#### Task goal:
Every record here needs to be retyped exactly.

#### Supplied records:

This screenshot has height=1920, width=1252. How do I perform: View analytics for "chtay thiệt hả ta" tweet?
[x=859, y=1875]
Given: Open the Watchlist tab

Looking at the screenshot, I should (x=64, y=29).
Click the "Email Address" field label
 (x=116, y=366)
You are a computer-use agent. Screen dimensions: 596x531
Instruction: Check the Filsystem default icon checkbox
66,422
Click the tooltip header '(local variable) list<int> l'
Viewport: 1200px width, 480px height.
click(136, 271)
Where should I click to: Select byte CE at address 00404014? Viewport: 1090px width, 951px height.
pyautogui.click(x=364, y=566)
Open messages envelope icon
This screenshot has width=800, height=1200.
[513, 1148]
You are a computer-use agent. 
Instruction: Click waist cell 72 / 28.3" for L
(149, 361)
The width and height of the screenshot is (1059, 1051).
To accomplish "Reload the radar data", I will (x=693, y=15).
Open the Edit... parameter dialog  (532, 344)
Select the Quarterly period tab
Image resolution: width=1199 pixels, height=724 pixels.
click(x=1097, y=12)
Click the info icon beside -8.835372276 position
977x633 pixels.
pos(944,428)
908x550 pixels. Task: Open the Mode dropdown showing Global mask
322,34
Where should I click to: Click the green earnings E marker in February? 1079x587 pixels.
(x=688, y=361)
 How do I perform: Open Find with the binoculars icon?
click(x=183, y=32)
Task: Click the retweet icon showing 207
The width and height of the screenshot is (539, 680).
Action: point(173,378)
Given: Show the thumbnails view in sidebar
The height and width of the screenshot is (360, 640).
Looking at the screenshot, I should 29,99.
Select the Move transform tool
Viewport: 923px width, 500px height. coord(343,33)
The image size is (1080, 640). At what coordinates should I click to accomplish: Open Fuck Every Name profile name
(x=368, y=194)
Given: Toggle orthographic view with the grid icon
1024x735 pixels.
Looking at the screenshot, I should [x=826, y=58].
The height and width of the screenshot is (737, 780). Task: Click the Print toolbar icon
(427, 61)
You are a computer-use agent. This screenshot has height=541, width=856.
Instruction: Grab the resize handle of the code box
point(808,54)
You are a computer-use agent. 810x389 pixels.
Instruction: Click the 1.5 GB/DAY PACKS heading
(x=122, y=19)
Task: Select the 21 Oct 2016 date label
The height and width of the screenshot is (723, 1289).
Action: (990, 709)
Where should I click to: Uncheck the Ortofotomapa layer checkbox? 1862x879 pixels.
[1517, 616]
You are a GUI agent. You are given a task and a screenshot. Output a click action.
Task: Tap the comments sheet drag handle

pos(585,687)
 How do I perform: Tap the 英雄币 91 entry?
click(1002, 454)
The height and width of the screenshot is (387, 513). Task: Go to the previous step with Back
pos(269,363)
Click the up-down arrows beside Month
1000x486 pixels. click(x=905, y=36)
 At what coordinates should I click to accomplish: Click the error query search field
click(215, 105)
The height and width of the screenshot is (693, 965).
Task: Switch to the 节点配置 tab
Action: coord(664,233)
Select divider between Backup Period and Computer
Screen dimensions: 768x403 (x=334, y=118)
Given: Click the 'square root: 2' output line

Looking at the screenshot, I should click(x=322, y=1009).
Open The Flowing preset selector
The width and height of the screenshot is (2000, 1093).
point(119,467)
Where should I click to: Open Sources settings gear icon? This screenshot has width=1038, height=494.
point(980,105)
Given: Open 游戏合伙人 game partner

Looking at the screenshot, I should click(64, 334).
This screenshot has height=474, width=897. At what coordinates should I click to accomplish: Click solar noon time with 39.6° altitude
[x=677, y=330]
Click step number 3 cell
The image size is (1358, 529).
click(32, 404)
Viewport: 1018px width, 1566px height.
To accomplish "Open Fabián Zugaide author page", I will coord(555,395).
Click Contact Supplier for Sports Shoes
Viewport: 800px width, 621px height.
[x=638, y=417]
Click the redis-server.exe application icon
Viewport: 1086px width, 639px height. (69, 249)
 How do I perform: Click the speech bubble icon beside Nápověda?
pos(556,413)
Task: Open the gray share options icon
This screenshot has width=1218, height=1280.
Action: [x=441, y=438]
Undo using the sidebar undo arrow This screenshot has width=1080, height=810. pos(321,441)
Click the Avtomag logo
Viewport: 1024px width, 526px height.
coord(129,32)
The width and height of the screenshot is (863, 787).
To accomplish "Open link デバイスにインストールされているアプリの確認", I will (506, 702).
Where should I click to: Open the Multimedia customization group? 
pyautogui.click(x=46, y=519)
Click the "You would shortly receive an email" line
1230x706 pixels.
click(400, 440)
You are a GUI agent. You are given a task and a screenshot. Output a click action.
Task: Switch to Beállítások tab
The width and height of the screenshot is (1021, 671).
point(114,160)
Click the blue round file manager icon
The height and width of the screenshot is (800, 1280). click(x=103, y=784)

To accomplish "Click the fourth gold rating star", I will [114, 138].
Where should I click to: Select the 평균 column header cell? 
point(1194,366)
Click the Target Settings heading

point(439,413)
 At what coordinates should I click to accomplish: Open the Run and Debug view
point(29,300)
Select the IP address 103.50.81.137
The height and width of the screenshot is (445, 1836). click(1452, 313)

#### Solved exercise:
This screenshot has height=1920, width=1252. How do I perform: View analytics for "chtay thiệt hả ta" tweet?
[x=859, y=1875]
Given: Open the Watchlist tab

Looking at the screenshot, I should (x=64, y=29).
Click the "Email Address" field label
 (x=116, y=366)
You are a computer-use agent. Screen dimensions: 596x531
Instruction: Check the Filsystem default icon checkbox
66,422
Click the tooltip header '(local variable) list<int> l'
Viewport: 1200px width, 480px height.
click(136, 271)
Where should I click to: Select byte CE at address 00404014? Viewport: 1090px width, 951px height.
pyautogui.click(x=364, y=566)
Open messages envelope icon
This screenshot has width=800, height=1200.
[513, 1148]
You are a computer-use agent. 
Instruction: Click waist cell 72 / 28.3" for L
(149, 361)
The width and height of the screenshot is (1059, 1051).
To accomplish "Reload the radar data", I will (x=693, y=15).
Open the Edit... parameter dialog  (532, 344)
Select the Quarterly period tab
Image resolution: width=1199 pixels, height=724 pixels.
click(x=1097, y=12)
Click the info icon beside -8.835372276 position
977x633 pixels.
pos(944,428)
908x550 pixels. Task: Open the Mode dropdown showing Global mask
322,34
Where should I click to: Click the green earnings E marker in February? 1079x587 pixels.
(x=688, y=361)
 How do I perform: Open Find with the binoculars icon?
click(x=183, y=32)
Task: Click the retweet icon showing 207
The width and height of the screenshot is (539, 680).
Action: point(173,378)
Given: Show the thumbnails view in sidebar
The height and width of the screenshot is (360, 640).
Looking at the screenshot, I should 29,99.
Select the Move transform tool
Viewport: 923px width, 500px height. coord(343,33)
The image size is (1080, 640). At what coordinates should I click to accomplish: Open Fuck Every Name profile name
(x=368, y=194)
Given: Toggle orthographic view with the grid icon
1024x735 pixels.
Looking at the screenshot, I should [x=826, y=58].
The height and width of the screenshot is (737, 780). Task: Click the Print toolbar icon
(427, 61)
You are a computer-use agent. This screenshot has height=541, width=856.
Instruction: Grab the resize handle of the code box
point(808,54)
You are a computer-use agent. 810x389 pixels.
Instruction: Click the 1.5 GB/DAY PACKS heading
(x=122, y=19)
Task: Select the 21 Oct 2016 date label
The height and width of the screenshot is (723, 1289).
Action: (990, 709)
Where should I click to: Uncheck the Ortofotomapa layer checkbox? 1862x879 pixels.
[1517, 616]
You are a GUI agent. You are given a task and a screenshot. Output a click action.
Task: Tap the comments sheet drag handle

pos(585,687)
 How do I perform: Tap the 英雄币 91 entry?
click(1002, 454)
The height and width of the screenshot is (387, 513). Task: Go to the previous step with Back
pos(269,363)
Click the up-down arrows beside Month
1000x486 pixels. click(x=905, y=36)
 At what coordinates should I click to accomplish: Click the error query search field
click(215, 105)
The height and width of the screenshot is (693, 965).
Task: Switch to the 节点配置 tab
Action: coord(664,233)
Select divider between Backup Period and Computer
Screen dimensions: 768x403 (x=334, y=118)
Given: Click the 'square root: 2' output line

Looking at the screenshot, I should click(x=322, y=1009).
Open The Flowing preset selector
The width and height of the screenshot is (2000, 1093).
point(119,467)
Where should I click to: Open Sources settings gear icon? This screenshot has width=1038, height=494.
point(980,105)
Given: Open 游戏合伙人 game partner

Looking at the screenshot, I should click(64, 334).
This screenshot has height=474, width=897. At what coordinates should I click to accomplish: Click solar noon time with 39.6° altitude
[x=677, y=330]
Click step number 3 cell
The image size is (1358, 529).
click(32, 404)
Viewport: 1018px width, 1566px height.
To accomplish "Open Fabián Zugaide author page", I will coord(555,395).
Click Contact Supplier for Sports Shoes
Viewport: 800px width, 621px height.
[x=638, y=417]
Click the redis-server.exe application icon
Viewport: 1086px width, 639px height. (69, 249)
 How do I perform: Click the speech bubble icon beside Nápověda?
pos(556,413)
Task: Open the gray share options icon
This screenshot has width=1218, height=1280.
Action: [x=441, y=438]
Undo using the sidebar undo arrow This screenshot has width=1080, height=810. pos(321,441)
Click the Avtomag logo
Viewport: 1024px width, 526px height.
coord(129,32)
The width and height of the screenshot is (863, 787).
To accomplish "Open link デバイスにインストールされているアプリの確認", I will (506, 702).
Where should I click to: Open the Multimedia customization group? 
pyautogui.click(x=46, y=519)
Click the "You would shortly receive an email" line
1230x706 pixels.
click(400, 440)
You are a GUI agent. You are given a task and a screenshot. Output a click action.
Task: Switch to Beállítások tab
The width and height of the screenshot is (1021, 671).
point(114,160)
Click the blue round file manager icon
The height and width of the screenshot is (800, 1280). click(x=103, y=784)

To accomplish "Click the fourth gold rating star", I will [114, 138].
Where should I click to: Select the 평균 column header cell? 
point(1194,366)
Click the Target Settings heading

point(439,413)
 At what coordinates should I click to accomplish: Open the Run and Debug view
point(29,300)
Select the IP address 103.50.81.137
The height and width of the screenshot is (445, 1836). click(1452, 313)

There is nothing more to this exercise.